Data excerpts

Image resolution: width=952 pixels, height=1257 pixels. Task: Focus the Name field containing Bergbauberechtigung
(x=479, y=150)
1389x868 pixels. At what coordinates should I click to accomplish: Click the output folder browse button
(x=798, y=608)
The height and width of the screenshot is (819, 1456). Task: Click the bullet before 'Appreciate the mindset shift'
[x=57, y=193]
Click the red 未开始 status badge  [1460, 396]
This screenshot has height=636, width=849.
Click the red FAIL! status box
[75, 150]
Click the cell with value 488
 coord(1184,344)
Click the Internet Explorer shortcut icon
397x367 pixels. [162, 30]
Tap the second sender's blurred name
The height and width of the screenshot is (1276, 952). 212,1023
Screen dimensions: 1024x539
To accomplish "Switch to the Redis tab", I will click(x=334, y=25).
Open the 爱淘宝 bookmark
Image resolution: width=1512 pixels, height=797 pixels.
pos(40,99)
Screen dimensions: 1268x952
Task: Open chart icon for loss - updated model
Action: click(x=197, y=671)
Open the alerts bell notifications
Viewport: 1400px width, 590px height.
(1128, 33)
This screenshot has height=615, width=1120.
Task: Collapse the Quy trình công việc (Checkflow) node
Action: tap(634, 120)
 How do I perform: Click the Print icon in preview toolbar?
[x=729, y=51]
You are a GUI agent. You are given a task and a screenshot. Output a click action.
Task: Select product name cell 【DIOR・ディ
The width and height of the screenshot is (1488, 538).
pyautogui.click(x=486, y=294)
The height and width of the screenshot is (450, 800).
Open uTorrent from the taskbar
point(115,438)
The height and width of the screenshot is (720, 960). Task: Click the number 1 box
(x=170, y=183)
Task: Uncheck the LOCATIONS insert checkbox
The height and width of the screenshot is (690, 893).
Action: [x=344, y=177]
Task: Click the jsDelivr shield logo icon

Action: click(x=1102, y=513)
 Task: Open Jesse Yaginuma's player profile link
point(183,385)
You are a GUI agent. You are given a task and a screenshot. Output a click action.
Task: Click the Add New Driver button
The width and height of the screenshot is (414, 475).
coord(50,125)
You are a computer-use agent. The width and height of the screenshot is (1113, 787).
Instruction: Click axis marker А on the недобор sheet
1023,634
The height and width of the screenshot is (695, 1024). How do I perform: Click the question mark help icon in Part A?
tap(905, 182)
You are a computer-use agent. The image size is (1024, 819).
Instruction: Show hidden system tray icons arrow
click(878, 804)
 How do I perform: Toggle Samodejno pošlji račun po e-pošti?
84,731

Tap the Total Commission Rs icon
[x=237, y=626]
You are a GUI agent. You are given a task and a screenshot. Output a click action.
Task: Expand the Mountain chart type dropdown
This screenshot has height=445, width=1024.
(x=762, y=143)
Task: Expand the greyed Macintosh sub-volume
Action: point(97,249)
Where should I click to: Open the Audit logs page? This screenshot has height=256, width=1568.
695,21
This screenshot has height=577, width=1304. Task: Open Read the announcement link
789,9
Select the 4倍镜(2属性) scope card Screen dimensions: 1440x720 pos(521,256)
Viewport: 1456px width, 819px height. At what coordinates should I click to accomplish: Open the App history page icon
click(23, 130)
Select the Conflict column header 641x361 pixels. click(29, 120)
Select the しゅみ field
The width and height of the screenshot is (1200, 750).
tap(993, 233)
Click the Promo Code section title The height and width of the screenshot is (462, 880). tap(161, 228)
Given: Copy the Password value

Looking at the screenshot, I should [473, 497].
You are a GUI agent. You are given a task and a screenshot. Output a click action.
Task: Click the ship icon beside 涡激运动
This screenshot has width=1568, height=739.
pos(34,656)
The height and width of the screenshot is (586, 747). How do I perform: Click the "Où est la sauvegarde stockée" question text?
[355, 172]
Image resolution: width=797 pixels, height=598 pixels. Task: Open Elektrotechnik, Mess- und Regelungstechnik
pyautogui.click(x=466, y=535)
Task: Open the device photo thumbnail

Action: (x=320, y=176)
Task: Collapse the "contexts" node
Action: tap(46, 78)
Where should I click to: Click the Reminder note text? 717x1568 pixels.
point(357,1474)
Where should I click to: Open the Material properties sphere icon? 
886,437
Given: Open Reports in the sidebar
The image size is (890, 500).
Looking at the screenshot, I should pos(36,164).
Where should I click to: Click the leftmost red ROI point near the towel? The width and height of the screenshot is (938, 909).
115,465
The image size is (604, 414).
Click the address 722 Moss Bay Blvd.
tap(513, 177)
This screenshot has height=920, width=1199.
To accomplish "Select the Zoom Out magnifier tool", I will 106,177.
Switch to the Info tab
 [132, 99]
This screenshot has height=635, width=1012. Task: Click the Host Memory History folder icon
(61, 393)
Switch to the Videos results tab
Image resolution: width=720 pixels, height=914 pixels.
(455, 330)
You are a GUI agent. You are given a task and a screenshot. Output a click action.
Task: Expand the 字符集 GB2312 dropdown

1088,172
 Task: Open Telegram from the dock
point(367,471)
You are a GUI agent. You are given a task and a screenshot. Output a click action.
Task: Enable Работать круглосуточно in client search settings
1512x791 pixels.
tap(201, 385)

What is expected: Line by line, the data should be returned exactly as written.

Output for this task:
Image resolution: width=952 pixels, height=1257 pixels. Task: Focus the Name field containing Bergbauberechtigung
(x=479, y=150)
1389x868 pixels. At what coordinates should I click to accomplish: Click the output folder browse button
(x=798, y=608)
The height and width of the screenshot is (819, 1456). Task: Click the bullet before 'Appreciate the mindset shift'
[x=57, y=193]
Click the red 未开始 status badge  [1460, 396]
This screenshot has height=636, width=849.
Click the red FAIL! status box
[75, 150]
Click the cell with value 488
 coord(1184,344)
Click the Internet Explorer shortcut icon
397x367 pixels. [162, 30]
Tap the second sender's blurred name
The height and width of the screenshot is (1276, 952). 212,1023
Screen dimensions: 1024x539
To accomplish "Switch to the Redis tab", I will click(x=334, y=25).
Open the 爱淘宝 bookmark
Image resolution: width=1512 pixels, height=797 pixels.
pos(40,99)
Screen dimensions: 1268x952
Task: Open chart icon for loss - updated model
Action: click(x=197, y=671)
Open the alerts bell notifications
Viewport: 1400px width, 590px height.
(1128, 33)
This screenshot has height=615, width=1120.
Task: Collapse the Quy trình công việc (Checkflow) node
Action: tap(634, 120)
 How do I perform: Click the Print icon in preview toolbar?
[x=729, y=51]
You are a GUI agent. You are given a task and a screenshot. Output a click action.
Task: Select product name cell 【DIOR・ディ
The width and height of the screenshot is (1488, 538).
pyautogui.click(x=486, y=294)
The height and width of the screenshot is (450, 800).
Open uTorrent from the taskbar
point(115,438)
The height and width of the screenshot is (720, 960). Task: Click the number 1 box
(x=170, y=183)
Task: Uncheck the LOCATIONS insert checkbox
The height and width of the screenshot is (690, 893).
Action: [x=344, y=177]
Task: Click the jsDelivr shield logo icon

Action: click(x=1102, y=513)
 Task: Open Jesse Yaginuma's player profile link
point(183,385)
You are a GUI agent. You are given a task and a screenshot. Output a click action.
Task: Click the Add New Driver button
The width and height of the screenshot is (414, 475).
coord(50,125)
You are a computer-use agent. The width and height of the screenshot is (1113, 787).
Instruction: Click axis marker А on the недобор sheet
1023,634
The height and width of the screenshot is (695, 1024). How do I perform: Click the question mark help icon in Part A?
tap(905, 182)
You are a computer-use agent. The image size is (1024, 819).
Instruction: Show hidden system tray icons arrow
click(878, 804)
 How do I perform: Toggle Samodejno pošlji račun po e-pošti?
84,731

Tap the Total Commission Rs icon
[x=237, y=626]
You are a GUI agent. You are given a task and a screenshot. Output a click action.
Task: Expand the Mountain chart type dropdown
This screenshot has height=445, width=1024.
(x=762, y=143)
Task: Expand the greyed Macintosh sub-volume
Action: point(97,249)
Where should I click to: Open the Audit logs page? This screenshot has height=256, width=1568.
695,21
This screenshot has height=577, width=1304. Task: Open Read the announcement link
789,9
Select the 4倍镜(2属性) scope card Screen dimensions: 1440x720 pos(521,256)
Viewport: 1456px width, 819px height. At what coordinates should I click to accomplish: Open the App history page icon
click(23, 130)
Select the Conflict column header 641x361 pixels. click(29, 120)
Select the しゅみ field
The width and height of the screenshot is (1200, 750).
tap(993, 233)
Click the Promo Code section title The height and width of the screenshot is (462, 880). tap(161, 228)
Given: Copy the Password value

Looking at the screenshot, I should [473, 497].
You are a GUI agent. You are given a task and a screenshot. Output a click action.
Task: Click the ship icon beside 涡激运动
This screenshot has width=1568, height=739.
pos(34,656)
The height and width of the screenshot is (586, 747). How do I perform: Click the "Où est la sauvegarde stockée" question text?
[355, 172]
Image resolution: width=797 pixels, height=598 pixels. Task: Open Elektrotechnik, Mess- und Regelungstechnik
pyautogui.click(x=466, y=535)
Task: Open the device photo thumbnail

Action: (x=320, y=176)
Task: Collapse the "contexts" node
Action: tap(46, 78)
Where should I click to: Click the Reminder note text? 717x1568 pixels.
point(357,1474)
Where should I click to: Open the Material properties sphere icon? 
886,437
Given: Open Reports in the sidebar
The image size is (890, 500).
Looking at the screenshot, I should pos(36,164).
Where should I click to: Click the leftmost red ROI point near the towel? The width and height of the screenshot is (938, 909).
115,465
The image size is (604, 414).
Click the address 722 Moss Bay Blvd.
tap(513, 177)
This screenshot has height=920, width=1199.
To accomplish "Select the Zoom Out magnifier tool", I will 106,177.
Switch to the Info tab
 [132, 99]
This screenshot has height=635, width=1012. Task: Click the Host Memory History folder icon
(61, 393)
Switch to the Videos results tab
Image resolution: width=720 pixels, height=914 pixels.
(455, 330)
You are a GUI agent. You are given a task and a screenshot. Output a click action.
Task: Expand the 字符集 GB2312 dropdown

1088,172
 Task: Open Telegram from the dock
point(367,471)
You are a GUI agent. You are given a task and a screenshot. Output a click action.
Task: Enable Работать круглосуточно in client search settings
1512x791 pixels.
tap(201, 385)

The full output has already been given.